BP is cutting the size of its top management team by more than half as part of new boss Bernard Looney’s plan to make the oil giant a net zero emissions company.
The FTSE 100 giant will cut its leadership positions to roughly 120 from 250 with many veteran executives set to leave in the coming months, Reuters reported, citing company sources.
In an email to staff last week Looney named more than 100 so-called tier two managers who will lead the 11 new divisions he created in February to “reinvent” BP.
“We expect the reinvented bp to be smaller and nimbler. We have already started by removing a layer of management at Tier 1 and 2,” Looney wrote.
BP has confirmed the new structure, which means that in some cases an entire management level will be stripped out of the company.
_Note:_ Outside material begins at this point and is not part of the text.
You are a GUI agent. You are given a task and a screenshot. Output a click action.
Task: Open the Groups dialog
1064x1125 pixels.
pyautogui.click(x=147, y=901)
The announcement marked Looney’s first 100 days in the role, which have been dominated by a collapse in oil prices due to the coronavirus pandemic.
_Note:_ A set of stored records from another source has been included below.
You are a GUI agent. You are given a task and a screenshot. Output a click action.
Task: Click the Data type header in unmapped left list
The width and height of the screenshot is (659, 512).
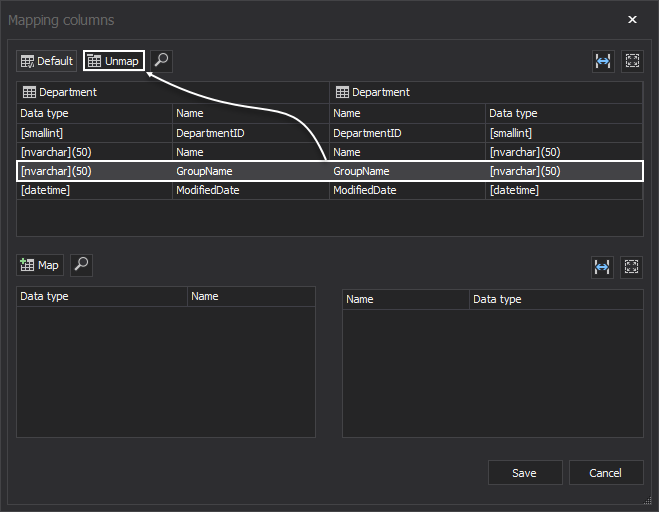pyautogui.click(x=102, y=296)
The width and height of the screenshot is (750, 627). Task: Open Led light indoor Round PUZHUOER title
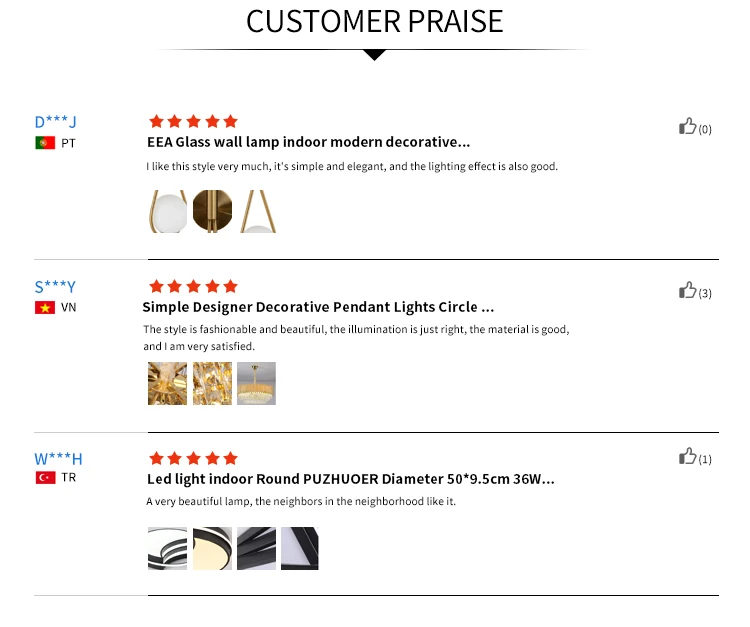(x=351, y=479)
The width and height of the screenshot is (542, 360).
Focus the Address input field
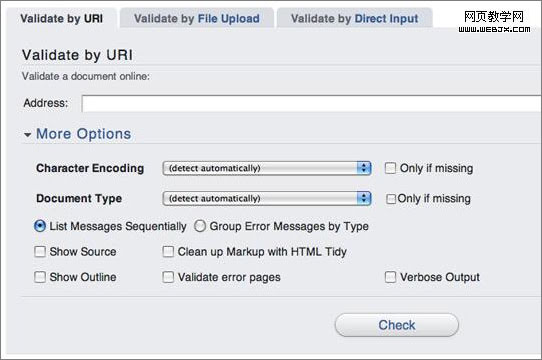tap(311, 103)
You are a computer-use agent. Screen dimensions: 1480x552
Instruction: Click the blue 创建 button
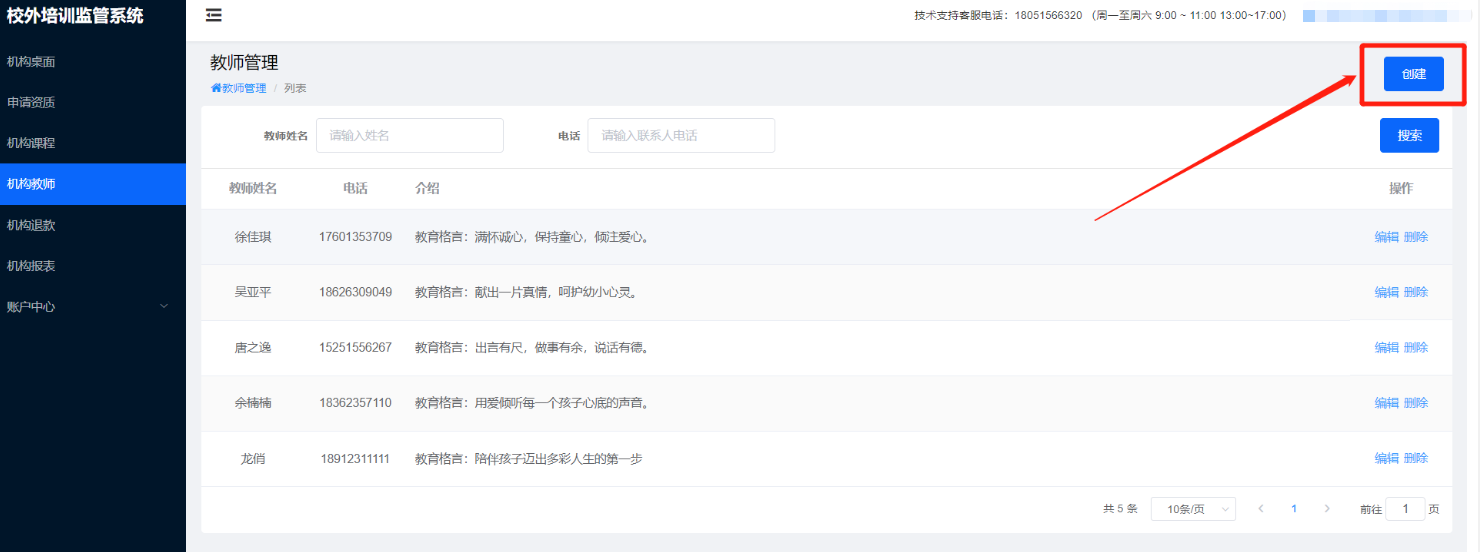(1413, 74)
In April the oil major said its underlying profit had plummeted by two-thirds in the first quarter as global demand dried up.
The firm cut capital spending by a quarter to $12bn (£9.8bn) and said it would make $2.5bn in cost savings by the end of next year.
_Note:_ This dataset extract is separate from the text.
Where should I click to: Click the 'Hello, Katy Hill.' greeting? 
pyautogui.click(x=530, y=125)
But Looney has stuck to his guns on the energy transition strategy, which aims to make BP a net zero emissions company by 2050 or sooner.
The company has maintained its planned $500m investment in renewables and low-carbon technology amid expectations of a slow recovery in oil demand.
BP, which employs more than 70,000 people, has not provided any details about planned job cuts, but has said that any redundancies would be frozen for three months in the wake of the pandemic.